## WORK ORDER
Each line from the one that has "1274x685 pixels." through the end of the entries below must be written out exactly; leave out all other lines.

Stored entries:
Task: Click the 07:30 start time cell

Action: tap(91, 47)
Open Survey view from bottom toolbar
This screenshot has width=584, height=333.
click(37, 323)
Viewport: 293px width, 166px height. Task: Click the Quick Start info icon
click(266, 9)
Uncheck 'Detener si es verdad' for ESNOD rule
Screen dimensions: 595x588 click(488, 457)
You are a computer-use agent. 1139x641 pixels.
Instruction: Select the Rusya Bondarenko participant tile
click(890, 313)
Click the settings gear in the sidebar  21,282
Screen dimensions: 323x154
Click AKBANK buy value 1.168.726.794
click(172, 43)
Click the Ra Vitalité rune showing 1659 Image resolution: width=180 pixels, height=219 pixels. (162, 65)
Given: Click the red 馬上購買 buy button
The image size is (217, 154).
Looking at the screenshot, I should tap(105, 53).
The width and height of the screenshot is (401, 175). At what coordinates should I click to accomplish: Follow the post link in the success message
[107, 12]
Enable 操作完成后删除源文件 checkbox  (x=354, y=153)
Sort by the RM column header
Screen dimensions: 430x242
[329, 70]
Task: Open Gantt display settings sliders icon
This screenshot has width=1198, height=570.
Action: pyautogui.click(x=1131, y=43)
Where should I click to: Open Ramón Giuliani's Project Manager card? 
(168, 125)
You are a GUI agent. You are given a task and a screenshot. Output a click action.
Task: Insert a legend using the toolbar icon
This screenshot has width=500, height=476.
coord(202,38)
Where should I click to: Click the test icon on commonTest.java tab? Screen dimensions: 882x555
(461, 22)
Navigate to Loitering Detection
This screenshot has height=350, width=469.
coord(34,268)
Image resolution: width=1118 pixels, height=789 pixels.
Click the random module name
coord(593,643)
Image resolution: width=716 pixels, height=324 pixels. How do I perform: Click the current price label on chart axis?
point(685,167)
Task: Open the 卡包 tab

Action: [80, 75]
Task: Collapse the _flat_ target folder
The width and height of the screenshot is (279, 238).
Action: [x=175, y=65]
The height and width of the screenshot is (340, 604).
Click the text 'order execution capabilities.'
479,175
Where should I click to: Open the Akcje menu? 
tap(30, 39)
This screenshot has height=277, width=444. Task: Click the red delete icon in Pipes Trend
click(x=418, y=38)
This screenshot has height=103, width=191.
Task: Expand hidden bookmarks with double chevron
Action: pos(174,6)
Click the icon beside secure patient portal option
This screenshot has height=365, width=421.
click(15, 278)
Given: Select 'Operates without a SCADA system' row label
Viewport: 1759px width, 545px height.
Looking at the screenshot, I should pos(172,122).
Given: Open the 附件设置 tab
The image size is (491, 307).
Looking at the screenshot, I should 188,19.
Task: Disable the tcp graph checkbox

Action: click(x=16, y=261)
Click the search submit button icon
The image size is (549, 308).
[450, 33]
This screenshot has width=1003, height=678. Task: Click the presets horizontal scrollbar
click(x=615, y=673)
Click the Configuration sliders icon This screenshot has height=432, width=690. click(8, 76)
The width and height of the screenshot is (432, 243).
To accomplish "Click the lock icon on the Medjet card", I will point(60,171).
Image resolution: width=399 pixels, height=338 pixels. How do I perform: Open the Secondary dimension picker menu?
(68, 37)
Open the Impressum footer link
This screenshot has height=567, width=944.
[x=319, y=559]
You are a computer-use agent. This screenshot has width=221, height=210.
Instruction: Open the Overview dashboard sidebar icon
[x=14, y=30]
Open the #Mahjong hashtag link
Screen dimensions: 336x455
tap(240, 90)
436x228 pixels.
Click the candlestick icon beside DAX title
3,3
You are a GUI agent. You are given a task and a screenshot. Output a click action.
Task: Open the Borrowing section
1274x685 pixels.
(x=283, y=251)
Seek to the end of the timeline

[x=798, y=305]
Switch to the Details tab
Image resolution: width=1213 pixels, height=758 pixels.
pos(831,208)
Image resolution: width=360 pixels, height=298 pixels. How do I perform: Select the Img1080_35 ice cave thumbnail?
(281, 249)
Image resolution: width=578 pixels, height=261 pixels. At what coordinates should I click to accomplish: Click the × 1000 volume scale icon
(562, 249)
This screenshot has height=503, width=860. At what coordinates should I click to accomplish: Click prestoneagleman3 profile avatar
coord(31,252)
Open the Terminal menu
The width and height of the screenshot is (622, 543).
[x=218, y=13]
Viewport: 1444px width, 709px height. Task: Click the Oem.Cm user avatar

## RESPONSE TO THE EXERCISE
1274x685 pixels.
(x=283, y=251)
Seek to the end of the timeline

[x=798, y=305]
Switch to the Details tab
Image resolution: width=1213 pixels, height=758 pixels.
pos(831,208)
Image resolution: width=360 pixels, height=298 pixels. How do I perform: Select the Img1080_35 ice cave thumbnail?
(281, 249)
Image resolution: width=578 pixels, height=261 pixels. At what coordinates should I click to accomplish: Click the × 1000 volume scale icon
(562, 249)
This screenshot has height=503, width=860. At what coordinates should I click to accomplish: Click prestoneagleman3 profile avatar
coord(31,252)
Open the Terminal menu
The width and height of the screenshot is (622, 543).
[x=218, y=13]
Viewport: 1444px width, 709px height. Task: Click the Oem.Cm user avatar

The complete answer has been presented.